シスコシステムズ(本社:東京都千代田区)は2001年2月19日,無線LAN装置「Cisco Aironet 350 Series」を発売した。親機「Cisco Aironet 350 Series Access Point」,およびPCカード型の子機「同 Client Adapters」からなる。価格は順に20万5000円,3万1000円。IEEE802.11b準拠で,通信速度は最大11Mビット/秒。最大4チャネルの同時接続・通信が可能。

同シリーズでは,EAP(Extensible Authentication Protocol)準拠のユーザー認証機能を追加。認証用のRADIUS(Remote Authentication Dial-in User Service)サーバーを社内に構築して無線LAN装置を利用可能なユーザーを登録しておくと,登録されていないユーザーの不正利用を防ぐことが可能。認証情報を1カ所のサーバーで集中管理でき,管理の手間を省けるというメリットがある。現時点で利用可能なRADIUSサーバーは同社の「Cisco Access Control Server 2000 Version 2.6」のみだが,他社製品にも順次対応する予定。またWEP(Wired Equivalent Privacy)という暗号化機能を備え,無線通信時に親機と子機の間で伝送するデータを暗号化して傍受を防ぐ。暗号鍵はセッションごとに異なるものを使用する仕組みを採っており,暗号鍵の漏えいや解読によるデータ傍受を防いでいる。鍵長は40ビットまたは128ビット。
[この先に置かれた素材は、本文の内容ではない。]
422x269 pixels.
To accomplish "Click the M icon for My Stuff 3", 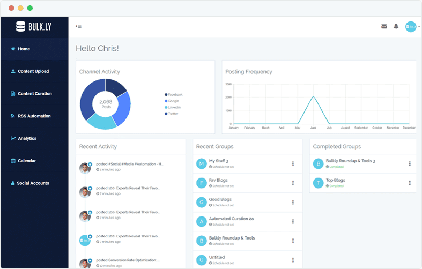I will (202, 163).
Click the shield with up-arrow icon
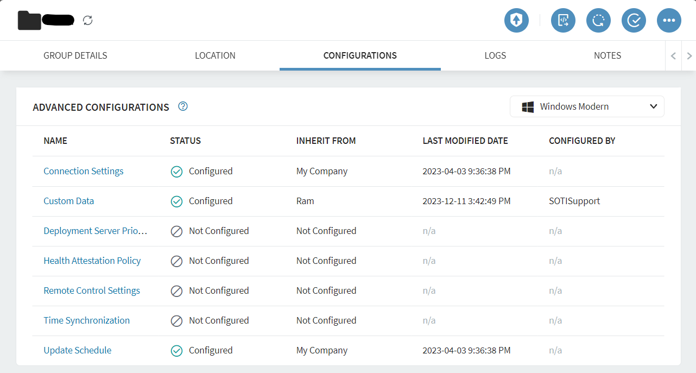Image resolution: width=696 pixels, height=373 pixels. click(x=516, y=21)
このほか,セッションを自動的に分散する機能を備えている。セッションの確立時に子機から複数の親機に対して接続可能である場合,既存セッション数の少ない親機を選択して接続することが可能。親機はDC入力端子を備えず,Ethernet端子からの給電が必要。給電機能を備えた同社製スイッチング・ハブなどを併用するか,親機に付属の給電アダプタを装着して使用する。子機の対応OSは,Windows 95/98/Me/NT 4.0/2000,Windows CE 2.0/2.1/3.0,MacOS 9.x,Linux。なお同社では2001年4月に,同シリーズのPCIカード型子機,およびブリッジを発売する予定。